Records START

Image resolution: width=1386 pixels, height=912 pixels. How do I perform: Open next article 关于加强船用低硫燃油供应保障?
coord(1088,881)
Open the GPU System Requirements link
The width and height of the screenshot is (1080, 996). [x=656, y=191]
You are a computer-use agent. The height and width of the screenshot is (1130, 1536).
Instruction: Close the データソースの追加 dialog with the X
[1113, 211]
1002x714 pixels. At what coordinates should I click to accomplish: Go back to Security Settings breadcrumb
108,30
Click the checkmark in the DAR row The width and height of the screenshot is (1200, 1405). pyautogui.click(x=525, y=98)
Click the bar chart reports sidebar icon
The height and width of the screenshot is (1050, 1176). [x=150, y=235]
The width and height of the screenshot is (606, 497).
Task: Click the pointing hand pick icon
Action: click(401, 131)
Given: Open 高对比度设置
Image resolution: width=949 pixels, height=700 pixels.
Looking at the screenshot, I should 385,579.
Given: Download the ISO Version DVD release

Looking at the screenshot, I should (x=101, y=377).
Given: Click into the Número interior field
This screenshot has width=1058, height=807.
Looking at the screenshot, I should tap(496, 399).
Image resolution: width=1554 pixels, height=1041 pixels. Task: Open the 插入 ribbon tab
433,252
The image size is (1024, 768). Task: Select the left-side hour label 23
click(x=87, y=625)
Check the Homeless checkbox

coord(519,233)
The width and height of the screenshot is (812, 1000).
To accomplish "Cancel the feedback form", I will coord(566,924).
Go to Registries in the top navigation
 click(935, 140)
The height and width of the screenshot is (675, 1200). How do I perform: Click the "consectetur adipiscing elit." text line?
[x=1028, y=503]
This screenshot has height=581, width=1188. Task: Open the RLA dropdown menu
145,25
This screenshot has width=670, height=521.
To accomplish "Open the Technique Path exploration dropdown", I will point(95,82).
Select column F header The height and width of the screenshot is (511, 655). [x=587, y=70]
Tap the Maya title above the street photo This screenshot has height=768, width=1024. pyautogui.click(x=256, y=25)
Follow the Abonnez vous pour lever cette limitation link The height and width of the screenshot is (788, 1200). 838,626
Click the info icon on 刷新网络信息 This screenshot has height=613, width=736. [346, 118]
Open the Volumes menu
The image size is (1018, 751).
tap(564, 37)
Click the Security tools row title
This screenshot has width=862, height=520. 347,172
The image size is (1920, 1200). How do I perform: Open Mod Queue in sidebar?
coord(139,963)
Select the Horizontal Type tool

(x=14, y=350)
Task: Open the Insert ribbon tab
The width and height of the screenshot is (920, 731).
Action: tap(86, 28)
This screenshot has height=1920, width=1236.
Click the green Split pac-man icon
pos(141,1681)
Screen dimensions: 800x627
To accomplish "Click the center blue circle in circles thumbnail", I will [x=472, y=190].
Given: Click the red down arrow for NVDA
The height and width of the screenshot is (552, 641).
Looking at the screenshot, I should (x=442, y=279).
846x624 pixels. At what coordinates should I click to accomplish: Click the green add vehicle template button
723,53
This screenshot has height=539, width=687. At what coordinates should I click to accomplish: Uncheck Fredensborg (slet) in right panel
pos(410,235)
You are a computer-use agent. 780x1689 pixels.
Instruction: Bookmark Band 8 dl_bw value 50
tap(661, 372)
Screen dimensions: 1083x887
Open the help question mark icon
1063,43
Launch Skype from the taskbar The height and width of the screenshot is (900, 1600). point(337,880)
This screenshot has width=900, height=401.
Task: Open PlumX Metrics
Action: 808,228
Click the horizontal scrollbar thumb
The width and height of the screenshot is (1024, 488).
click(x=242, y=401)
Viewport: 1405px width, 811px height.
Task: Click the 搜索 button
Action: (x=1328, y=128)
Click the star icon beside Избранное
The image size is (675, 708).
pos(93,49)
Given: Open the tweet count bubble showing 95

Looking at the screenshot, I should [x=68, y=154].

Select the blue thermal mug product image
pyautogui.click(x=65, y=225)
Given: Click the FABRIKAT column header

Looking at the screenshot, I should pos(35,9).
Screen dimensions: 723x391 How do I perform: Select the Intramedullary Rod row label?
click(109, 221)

Records END

Task brief:
Nothing but the lines from the one with "Given: Open the tweet count bubble showing 95" through the last line of the entries should be repeated, and those exactly.

The answer:
Given: Open the tweet count bubble showing 95

Looking at the screenshot, I should [x=68, y=154].

Select the blue thermal mug product image
pyautogui.click(x=65, y=225)
Given: Click the FABRIKAT column header

Looking at the screenshot, I should pos(35,9).
Screen dimensions: 723x391 How do I perform: Select the Intramedullary Rod row label?
click(109, 221)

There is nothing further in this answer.